For APS-C you should get either 17-55mm or 15-85mm. I used to have 17-55mm and loved it. If you don't need F/2.8 go with 15-85mm. 24-105 is not wide enough for APS-C.


----------



## Menace (Oct 23, 2012)

If you need the extra reach get the 24-105; if you'll be going FF in future 24-105 will be great walk around lens too.

Cheers


----------



## stefsan (Oct 23, 2012)

cliffwang said:


> For APS-C you should get either 17-55mm or 15-85mm. I used to have 17-55mm and loved it. If you don't need F/2.8 go with 15-85mm. 24-105 is not wide enough for APS-C.



+1


----------



## gilmorephoto (Oct 23, 2012)

I faced the same question and for me it came down to this: I planned on always having an APS-C camera (even though I wanted to and ultimately did get a full frame camera) and the 24-105 is just not wide enough on a crop--for me, 18mm wasn't wide enough in fact. The 15-85mm is to crop cameras what the 24-105mm is to full-frame and image quality is very similar. So for me, even though I could use the 24-105 on my full-frame, I'd be back to getting the 15-85mm in the long run. So like everyone says, unless you are planning on getting a full-frame camera in the very near future (not not keeping the crop), the 15-85 is your best bet. I'm never getting rid of mine.


----------



## shtfmeister (Oct 24, 2012)

I have a 7D now and unless the 5D3 reaches the same price range i'll keep it or get the 7D2.
I guess the 15-85 would fit the bill best but I wish it was weather sealed


----------



## rpt (Oct 24, 2012)

Your question is pretty much answered here. I'll give you my thought process for the time I was expecting to purchase the 7D2. As I have a 100-400L, I was going to get a 15-85 to cover the range I shoot. Well, the 7D2 never came out and I got the 5D3 with the 24-105L as a kit lens. I love that lens. The 15-85 is 24-136 if you apply the 1.6 crop factor. It is not a L lens.


----------



## minim2 (Oct 24, 2012)

I will go for 15-85 (I owned one in the past) because for me, 15-85 is more useful range on crop sensor compared to 24-105 (When I was using crop body, I paired my 15-85 with 70-300 L).


----------



## lucuias (Oct 24, 2012)

Depends on what you shoot.If you are shooting street photography 24-105 is a perfect lens.
But for wedding and event 17-55 F/2.8 or 15-85mm will be more suitable.


----------



## tomscott (Oct 24, 2012)

The EF standard zooms arent suitable for crop IMO. At 38.4mm at the widest its far too tele for normal shooting, defeats the object of having a wide standard zoom. Even adding a 10-22mm you are missing 23-38mm which is a useful range.

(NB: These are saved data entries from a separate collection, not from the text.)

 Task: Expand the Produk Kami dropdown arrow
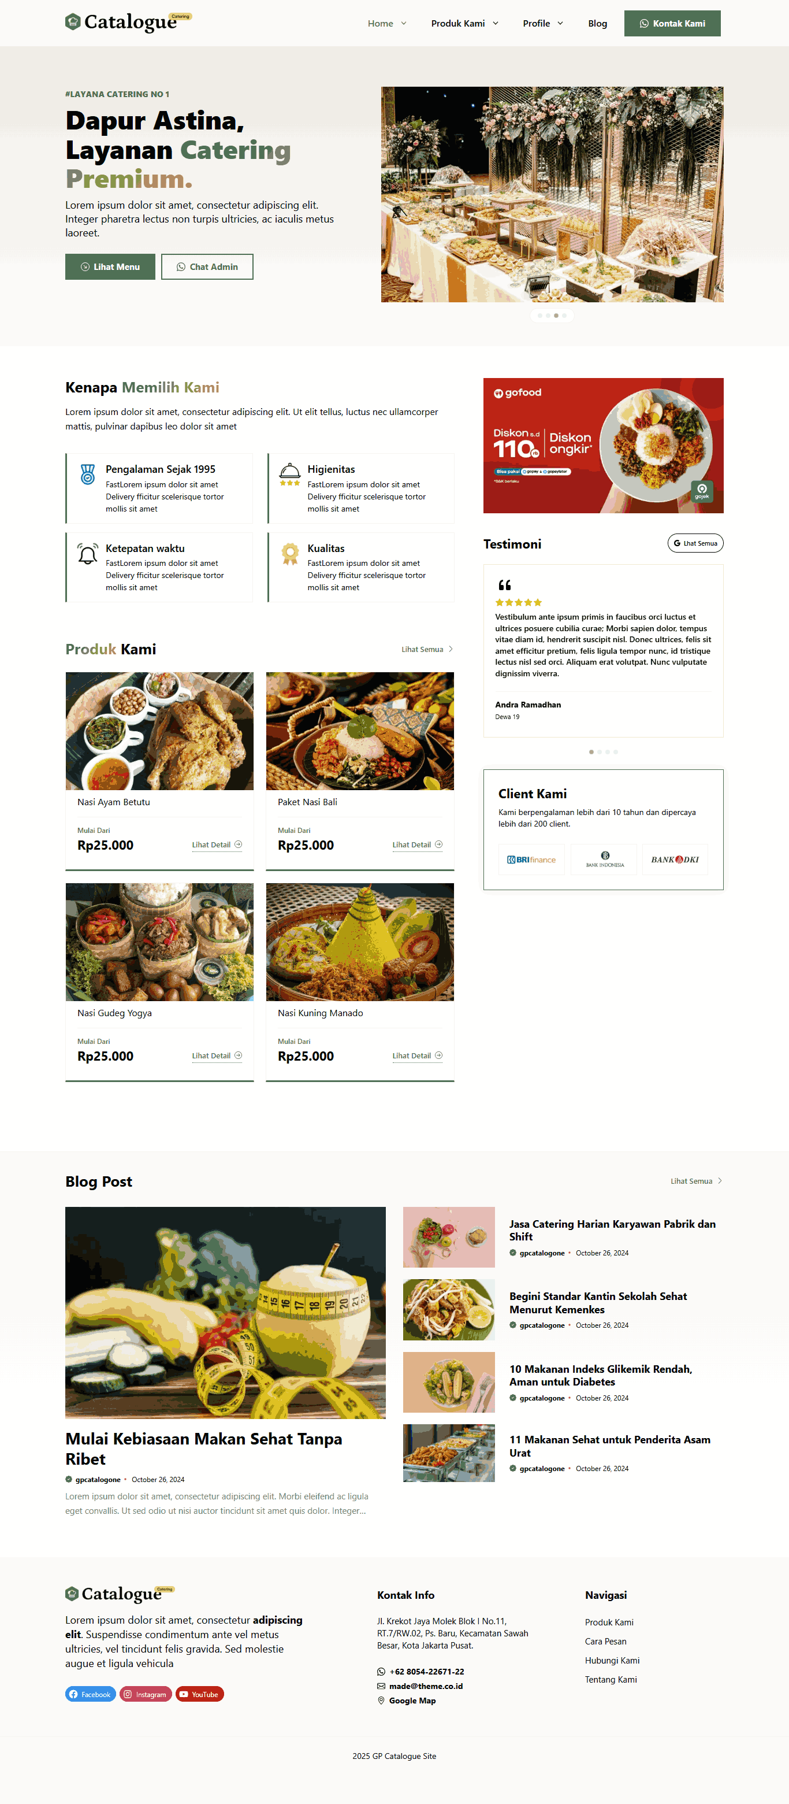[496, 23]
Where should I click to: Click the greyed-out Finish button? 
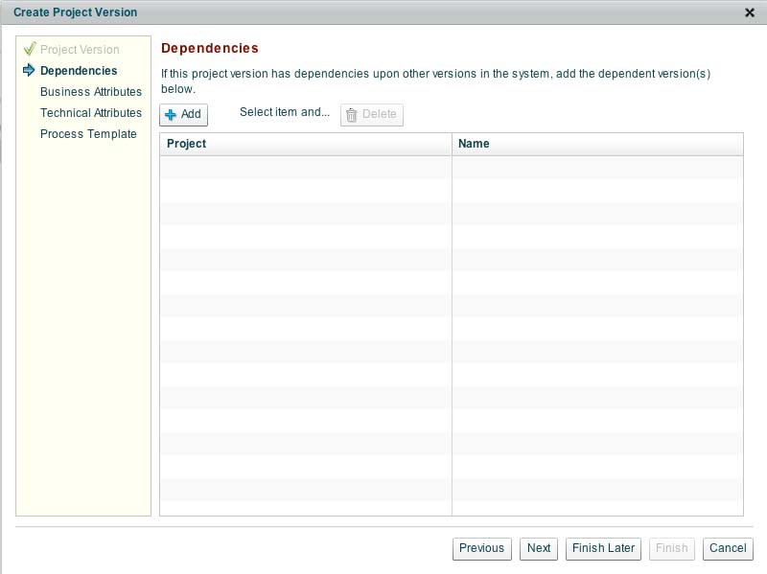click(671, 548)
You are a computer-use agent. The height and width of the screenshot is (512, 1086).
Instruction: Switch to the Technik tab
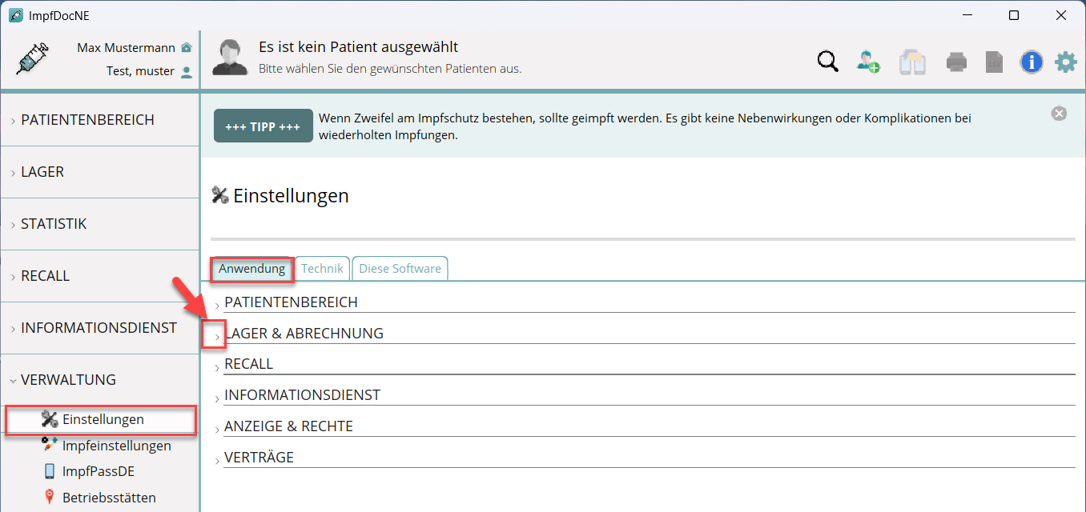322,269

Best lens by far for crop is the 17-55mm, its fast and has IS not a great tele range but used mine for nearly 2 years and have loved every image its a sharp as sharp. If you buy one get a UV filter for it tho, it suffers badly from dust.

The 15-85 is a good lens but I don't like variable aperture lenses.

Only other option is 16-35mm or 17-40 in the EFL range but that is 25.6 or 27mm at their widest which isnt too bad if combined with a 10-22mm but still think the 17-55mm nicks it with IS and 2.8 throughout the range. Only thing missing is weather sealing which really I wish it had, mine is full of dust. Doesn't effect IQ at all but still trying to sell it like that is tough.

The EF-s lenses keep 80% of their value so resale isnt a problem. Everyone here says owwww well im going FF soon, but I doubt most do so buy whats best suitable now. If you go FF sell and upgrade.


----------



## Eimajm (Oct 24, 2012)

Had the same decision to make a couple of months ago for my 7D. I went for the 24-105 over the 15-85 as I have paired it with my 10-20 sigma which gives me the wide angle if I need it, which is very rarely nowdays. As a general walkaround lens I find the 24-105 a great lens which give a good focal length range, @ 105mm is especially good for portraits. I don't find that 24mm is too narrow for anything other than landscapes and only then in particular circumstances, and I'm not particulary fond of the the distortion of UW angles on crop sensors anway, prefering 18-20mm shots. I'm very happy with the purchase and don't really miss the wide end, but I have another lens to cover that should the need arise.
From what I have heard the 15-85 is also a great lens, and I'm sure you'll be pleased whatever one you choose.


----------



## inky38 (Oct 24, 2012)

tomscott said:


> The EF standard zooms arent suitable for crop IMO. At 38.4mm at the widest its far too tele for normal shooting, defeats the object of having a wide standard zoom. Even adding a 10-22mm *you are missing 23-38mm * which is a useful range.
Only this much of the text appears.